A petition launched by Watson bearing 2243 signatures was tabled in state parliament on Tuesday, calling on the state government to commit funding in next year’s budget for the duplication of Donnybrook Road.

Donnybrook Road is frequently gridlocked, says Ally Watson.Credit: Joe Armao

Watson said the frustrations that led so many Kalkallo residents to sign her petition were the symptom of a familiar failure of planning in Melbourne.

“It’s like all urban sprawl, I think the people come first and then the services and infrastructure come second,” she said. “We’ve seen it happen time and time again in so many areas in Melbourne and it fails. So why do we keep doing that?”
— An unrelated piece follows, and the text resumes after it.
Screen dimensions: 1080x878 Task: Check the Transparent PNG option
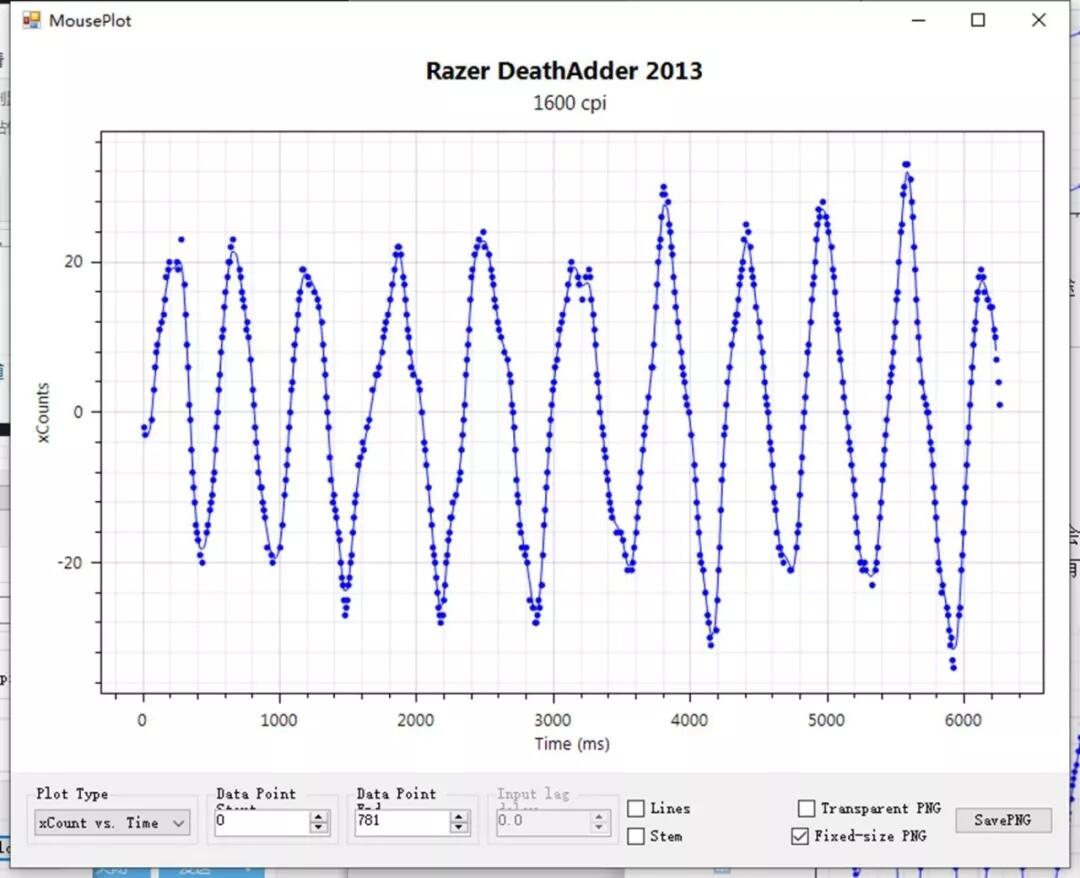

The joint councils meeting – the first of its kind in Victoria since the Local Government Act was changed in 2020 to allow them – ended with representatives of the three councils signing a letter urging new Premier Jacinta Allan to join with them in planning Cloverton.

“This is a once in a generation opportunity to plan for a new city to service the growing northern corridor,” the letter states.

The new city centre could include a performing arts centre, a hospital campus, higher education, emergency services, as well as housing, retail and government services, the letter says.

A planned new city in Cloverton could service a future population of about 380,000 people on Melbourne’s northern fringe. Credit: Joe Armao

“However, to take this goodwill to the next level it needs the leadership of the state government to usher in a trial that illustrates a deep local-state partnership.”

The government’s new housing statement includes a target to build 70 per cent of new dwellings in existing suburbs, signalling a shift away from greenfield developments such as Cloverton.

In 2021, just 44 per cent of new housing approvals were in established suburbs.

City of Hume Mayor Joseph Haweil said the three councils endorsed the 70 per cent target, but that it would not stop the expansion of new housing at Melbourne’s northern boundary.

“More than anyone else in the state, our municipalities understand how going further and further out into the outer suburbs creates issues,” Haweil said.

“There’s no question about it, we’ve got population growth happening. And what this is, is a window of opportunity because in essence, it is a greenfield, once-in-a-lifetime opportunity to shape the future.”

City of Whittlesea council chair Lydia Wilson said the planned city would require state investment in infrastructure such as roads and rail to succeed.

The Allan government was contacted for comment.